#### Text segment
# What's the best timing for a weight gain shake and carbs for a bulk?



## cudsyaj (Jul 5, 2011)

As per title... I've just cut from 96-86kg and looking lean, nice six pack on show but not super ripped like competition level or anything but probably about 10%



So this is my abs now.

I'd like to bulk properly, something I've never done!! Having cut using a "carb cycling" and "carb timing" method (only breakfast and PWO carbs on the carb days and cycling the rest low, med, high) question is can this "carb cycling" and "carb timing" method be applied to bulking??

Maybe some carbs for breakfast, a few for lunch but the majority PWO and within the 2 hour carb window PWO?

Got some Mutant Mass and its got a nice blend of proteins, sugars and carbs but I think it's breakdown is only best PWO... a nice 1000 cal hit with some fast n slow gi sugars n carbs?

Is my theory right or am I way off mark here.

I want to minimise fat gain, happy to lose the abs for a bit but DO NOT want to swap it for a belly which is what I've always had.


----------



## Greg89 (Apr 19, 2010)

Stick to carbtiming / carb backloading mate, just up the cals compared to your cut. Using that method has been the only time i've managed to properly gain weight with minimal fat gain - every other bulk has been a pretty bad ratio of fat/muscle gain even eating clean.

Minimal carbs for all your preworkout meals but still get a decent amount of cals, then a huge amount of carbs postworkout.

Snacking on peanut butter through the day ontop of your usual meals will help get the lowcarb cals in. I doubt u need any advice on the postworkout carbs

The only thing u will have to experiment with is how to eat on nonlifting days.. A lot of people still eat a decent amount of carbs at the postworkout sort of time if theyre bulking but personally that didnt work well for me so I stuck to low carbs all day on nonlifting days, but making sure the cals are still there


----------



## cudsyaj (Jul 5, 2011)

Greg89 said:


> Stick to carbtiming / carb backloading mate, just up the cals compared to your cut. Using that method has been the only time i've managed to properly gain weight with minimal fat gain - every other bulk has been a pretty bad ratio of fat/muscle gain even eating clean.
> 
> Minimal carbs for all your preworkout meals but still get a decent amount of cals, then a huge amount of carbs postworkout.
> 
> ...


Ok, funny you say that as I was kinda thinking the same but wanting some ides/experience and clarity on it from other people.

So maybe stick to low carbs on non-training days and all carbs PWO only. Maybe +250cals on non-training days and +500cals after weights - just a starting point. That makes logic right??

The body is most acceptable to carbs and nutrients PWO anyway right??


----------



## Greg89 (Apr 19, 2010)

cudsyaj said:


> Ok, funny you say that as I was kinda thinking the same but wanting some ides/experience and clarity on it from other people.
########
#### Record extracts
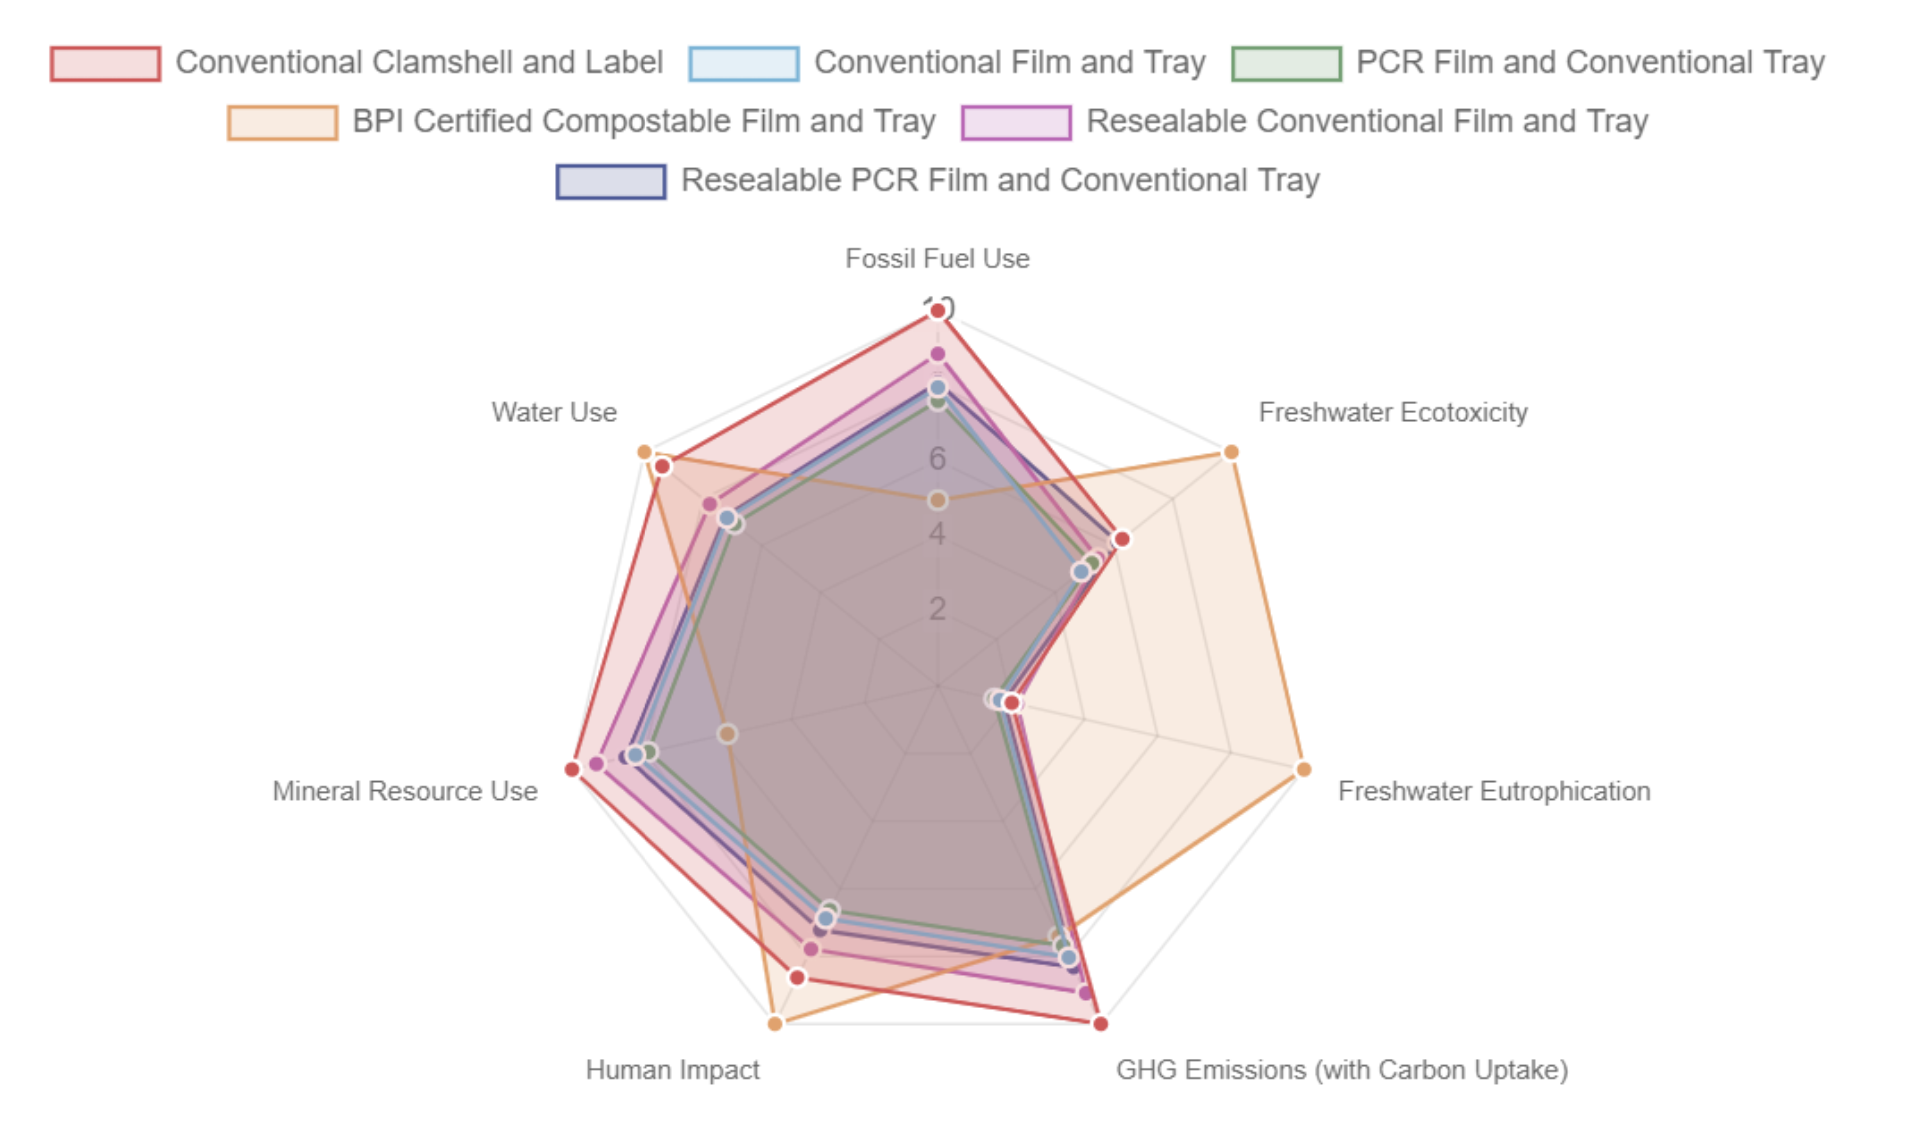1924x1136 pixels.
Task: Click the green PCR Film legend swatch
Action: (1286, 63)
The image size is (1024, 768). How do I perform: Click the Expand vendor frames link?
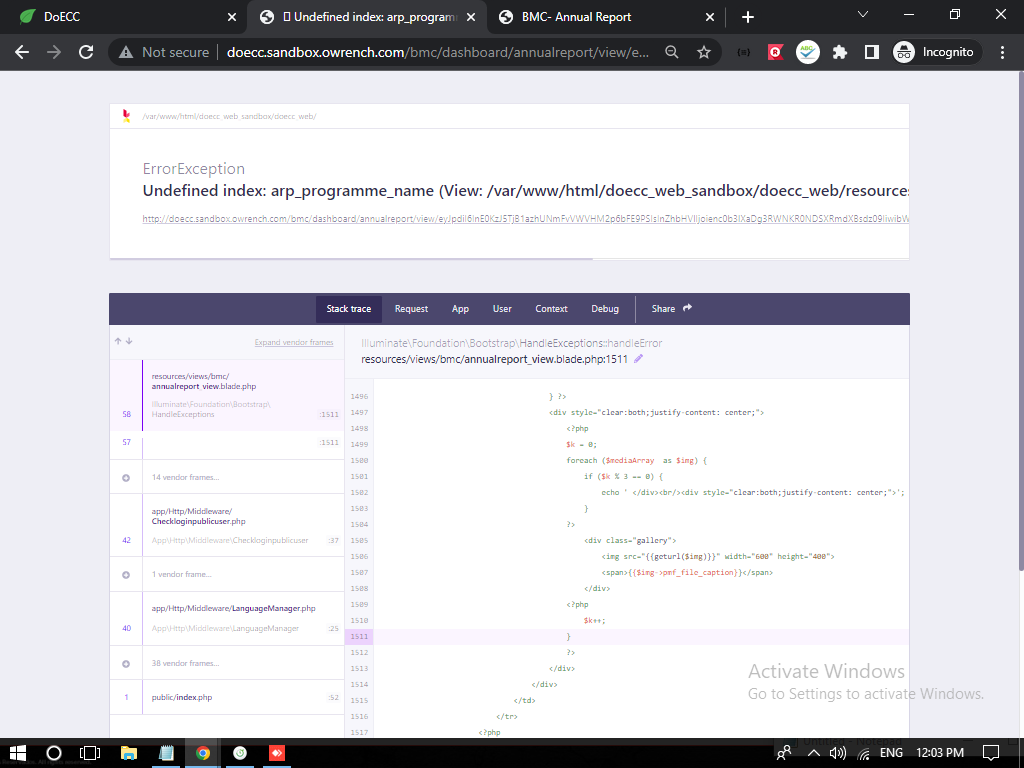coord(293,342)
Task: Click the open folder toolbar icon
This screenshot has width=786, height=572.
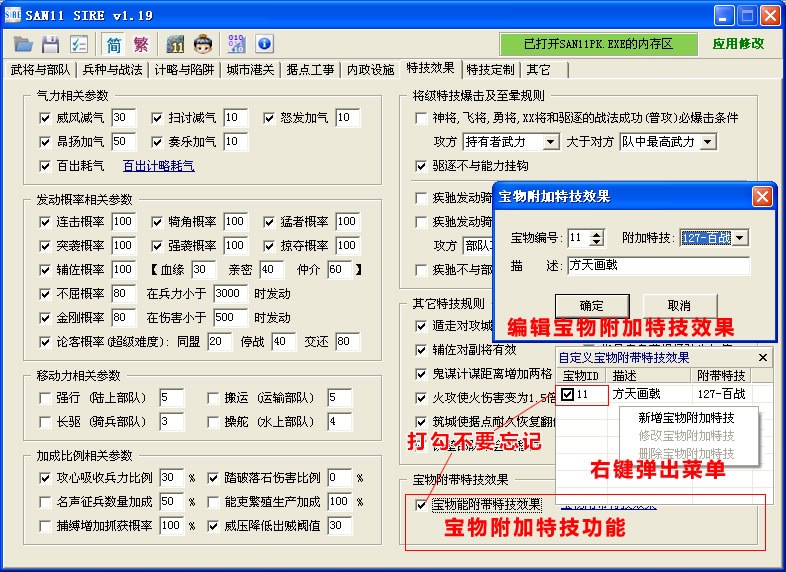Action: point(23,44)
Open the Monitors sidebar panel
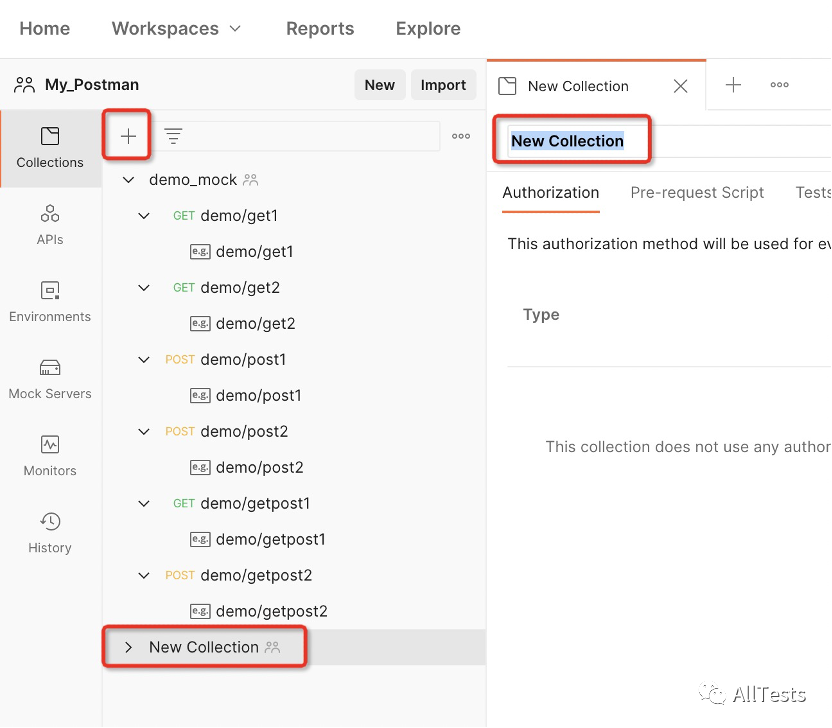This screenshot has height=728, width=832. [50, 456]
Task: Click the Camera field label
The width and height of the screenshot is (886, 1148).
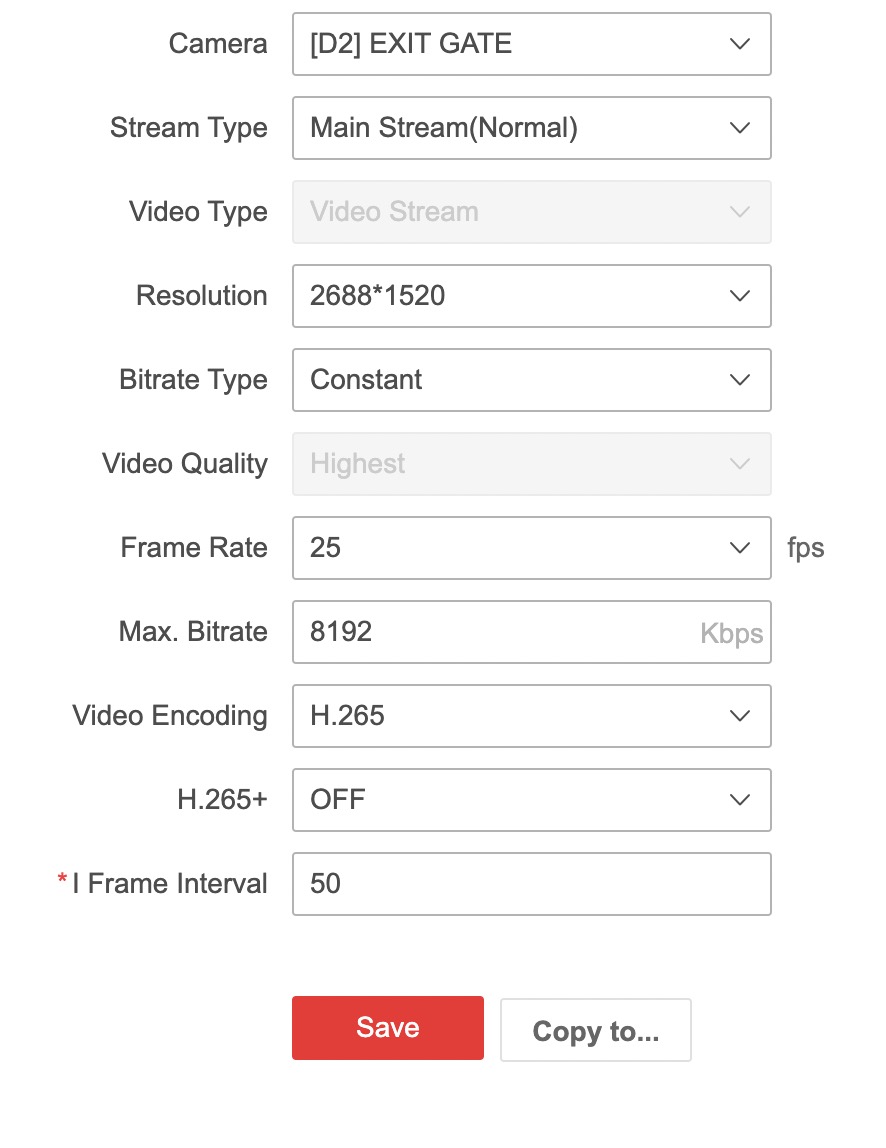Action: (218, 44)
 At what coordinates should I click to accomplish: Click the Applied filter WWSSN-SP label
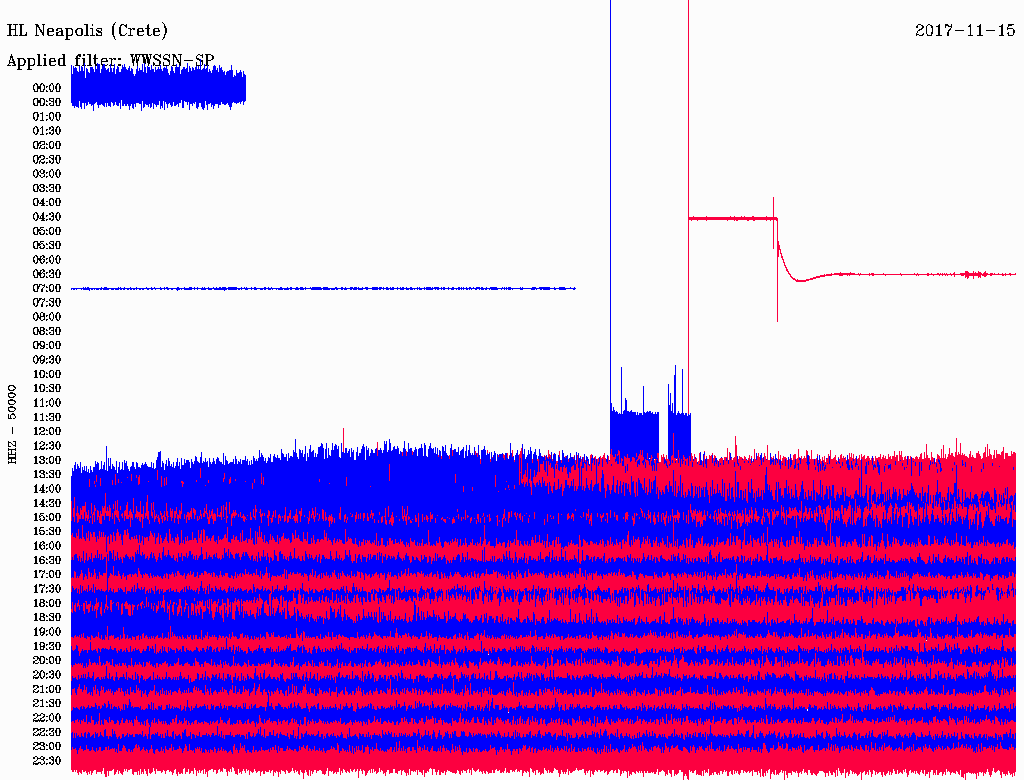click(x=110, y=61)
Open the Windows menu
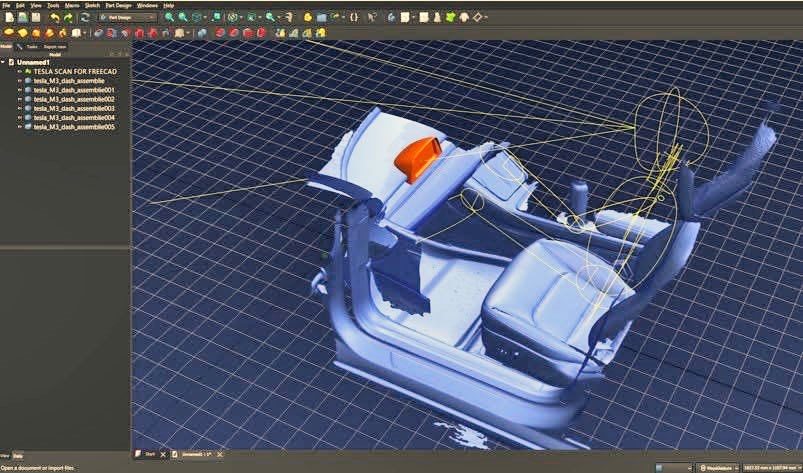 tap(147, 5)
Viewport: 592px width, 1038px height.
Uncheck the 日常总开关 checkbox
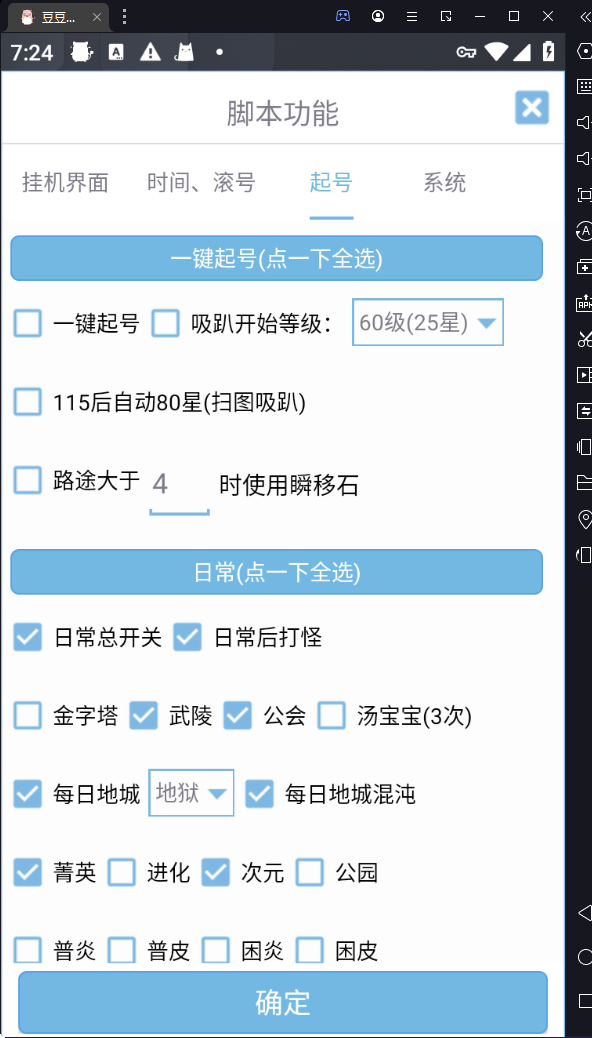28,637
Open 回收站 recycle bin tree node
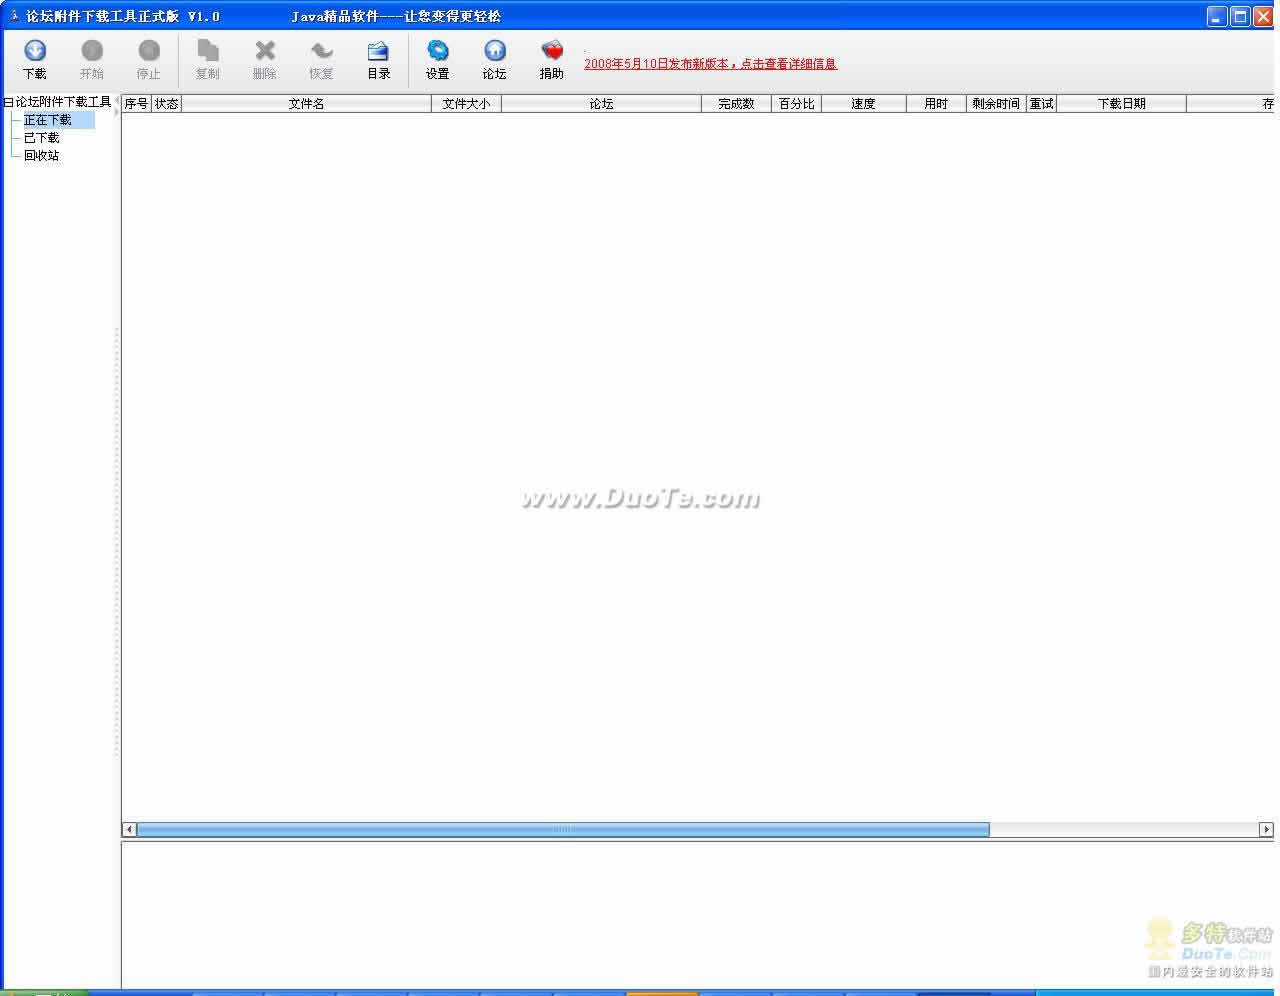The height and width of the screenshot is (996, 1280). click(x=42, y=156)

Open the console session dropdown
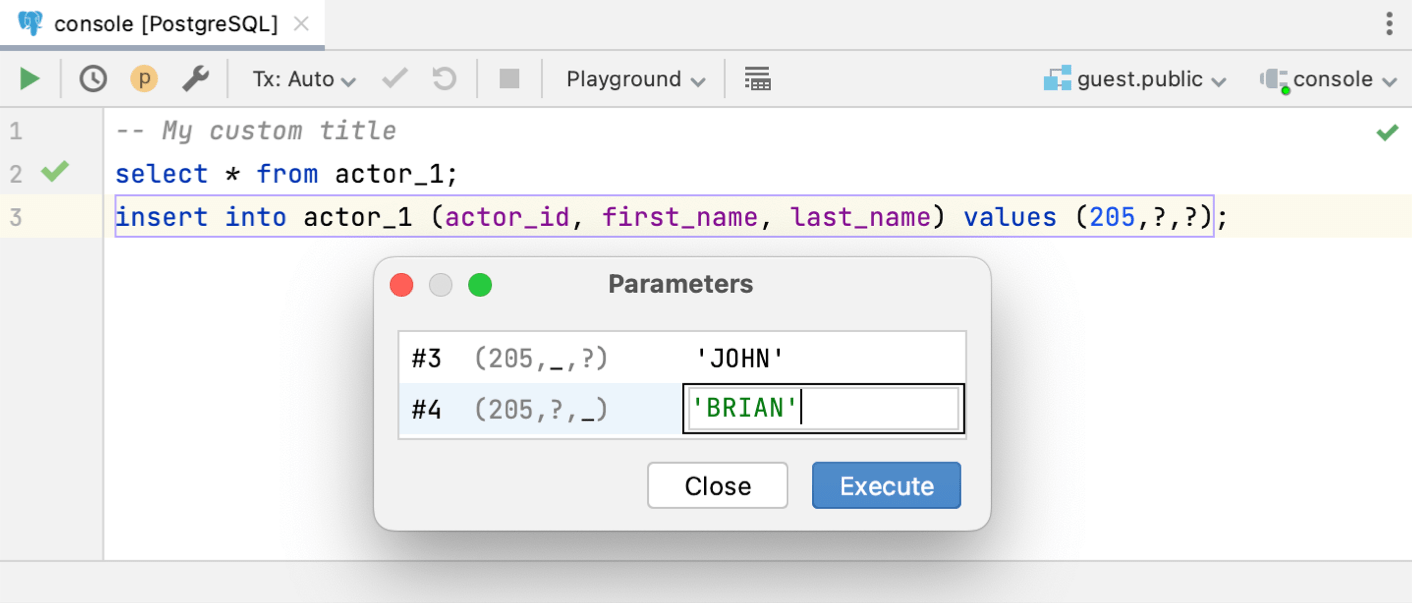[x=1328, y=78]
########
Problem:
In the forum thread on bulking and carb timing, duplicate the stretch from "So this is my" through "I've always had.".

Written solution:
So this is my abs now.

I'd like to bulk properly, something I've never done!! Having cut using a "carb cycling" and "carb timing" method (only breakfast and PWO carbs on the carb days and cycling the rest low, med, high) question is can this "carb cycling" and "carb timing" method be applied to bulking??

Maybe some carbs for breakfast, a few for lunch but the majority PWO and within the 2 hour carb window PWO?

Got some Mutant Mass and its got a nice blend of proteins, sugars and carbs but I think it's breakdown is only best PWO... a nice 1000 cal hit with some fast n slow gi sugars n carbs?

Is my theory right or am I way off mark here.

I want to minimise fat gain, happy to lose the abs for a bit but DO NOT want to swap it for a belly which is what I've always had.